THE ORIGIN OF DRAMA


The most acceptable origin of drama is based on speculation since there is little concrete evidence on which to draw. The most widely accepted origin is championed by anthropologists in the late 19th and 20th Centuries. They saw drama as emerging out of myth and ritual.
Rituals began as ways of pleasing the supernatural forces which were believed to have power to control all happenings. Perceiving a pattern of their action and the desired results it produced, they repeated, refined and formalized those actions into fixed ceremonies, celebrations or rituals. Nevertheless, most participants in these activities do not consider them primarily theatrical, even when spectacle, dialogue and conflict play large roles.
Myths were stories about these rituals. Oftentimes these performers may wear costumes and masks during their celebrations. The masks and costumes were meant to represent the forces that the rites they performed were meant to influence.
As a group of people grew more sophisticated and advanced in their way of life, their conceptions about these supernatural forces and their relationship with them begins change. This caused a change or modification in the rites they performed. But the myths survived as the society’s oral tradition. Oftentimes as these myths were told, they were acted out. Gradually, these actions became divorced from ritualistic and mystical purposes. They became mostly performed for the purpose of aesthetics and entertainment. As this occurredthe first step towards drama as an autonomous art were taken.

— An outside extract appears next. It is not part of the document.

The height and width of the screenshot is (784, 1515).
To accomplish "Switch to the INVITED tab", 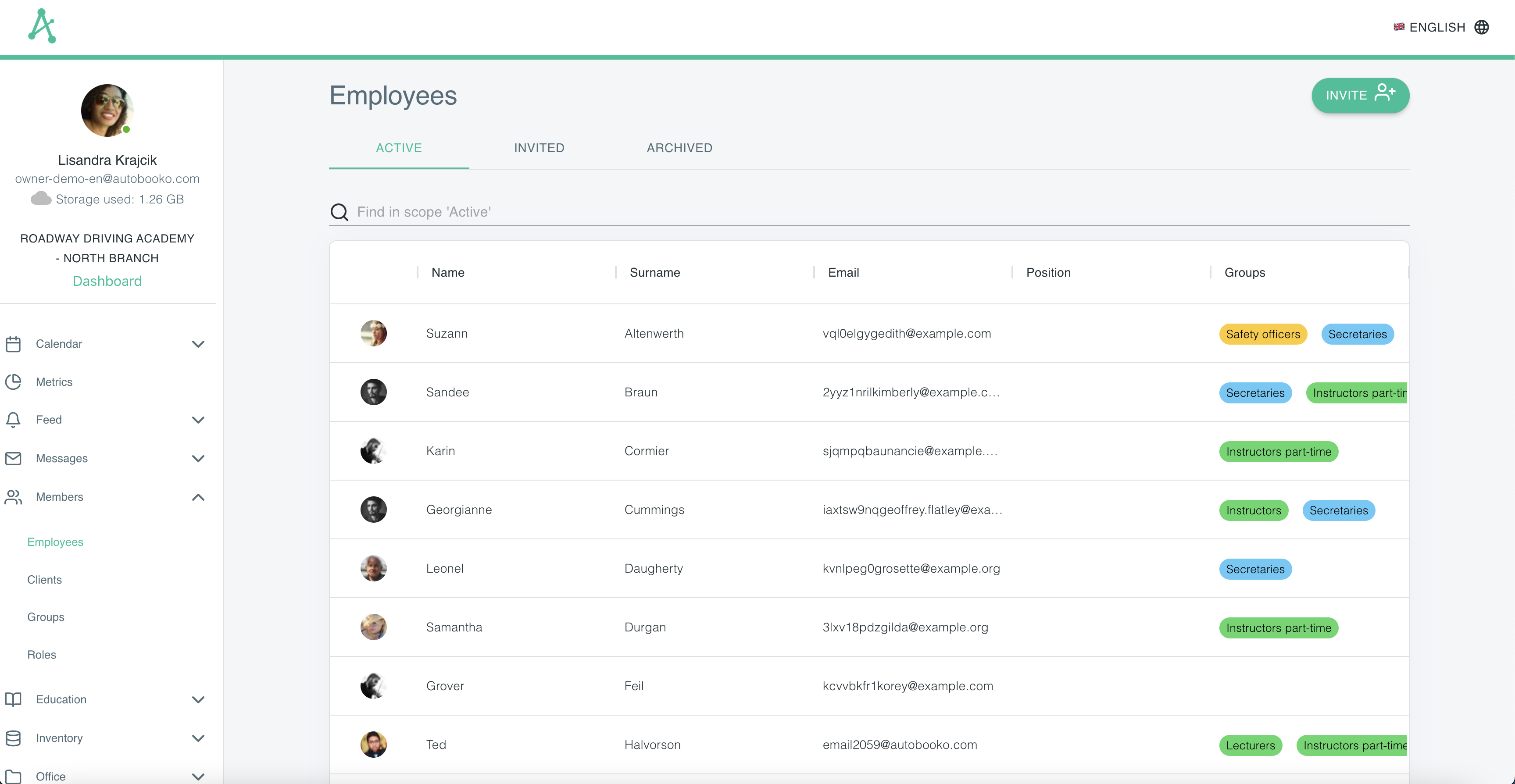I will click(539, 148).
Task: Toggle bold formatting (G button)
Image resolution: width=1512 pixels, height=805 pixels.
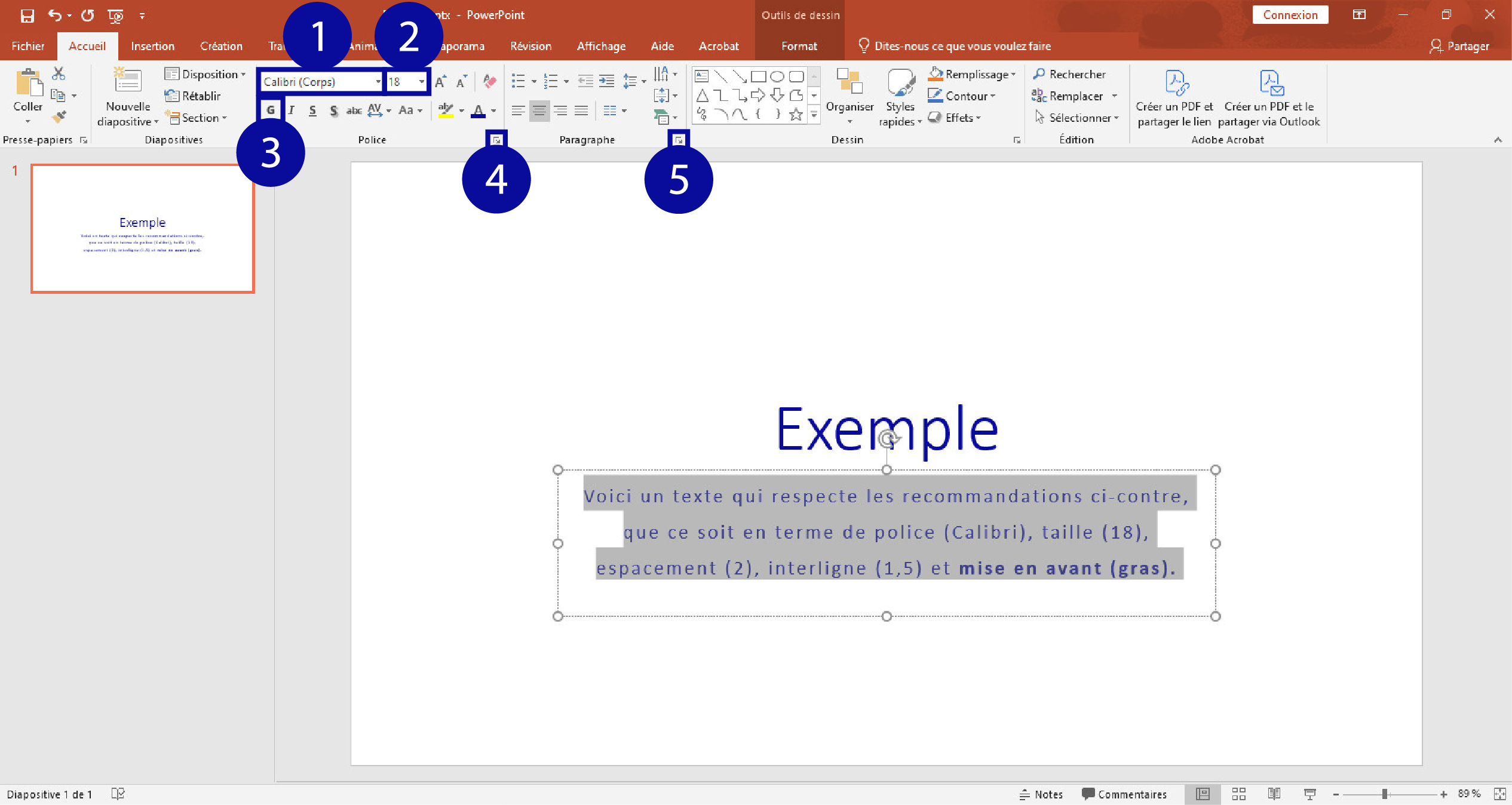Action: coord(271,110)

As time went on and societies began to enlarge, some societies gave recognition to this form of art more than their counterparts; as is the case of Pisistratus, the leader of the Athenian democracy in the 5th Century BC. He made drama a part of their greatest national festival – City Dionysus. This made drama flourish and become more organized and recognized in Greece more than in other parts of the world, though other nations, like Rome, had their own form of drama – the Fescennineverse.

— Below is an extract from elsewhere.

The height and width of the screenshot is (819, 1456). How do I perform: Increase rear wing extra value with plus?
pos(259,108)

It is also said that drama started as simple story telling by a single storyteller. Eventually more story tellers were involved and dance and song were added to the stories. These stories are believed to have developed from fantasy and fiction as a way to escape from or to reshape reality.
But there are several conditions which are important to the development of drama. The two most important of these are people who organized performative elements into drama and the society that acknowledges the value of theatre as its own activity. Drama developed by these conditions was reflective of the values and ideas of that particular society.
These societies – the Aegeans, Minoans and Mycenaeans provided the gods, history and heroes which was to become the basis for Greek literature and drama.

References:
Oscar G. Brockett (1995). History of the Theatre.7th Ed.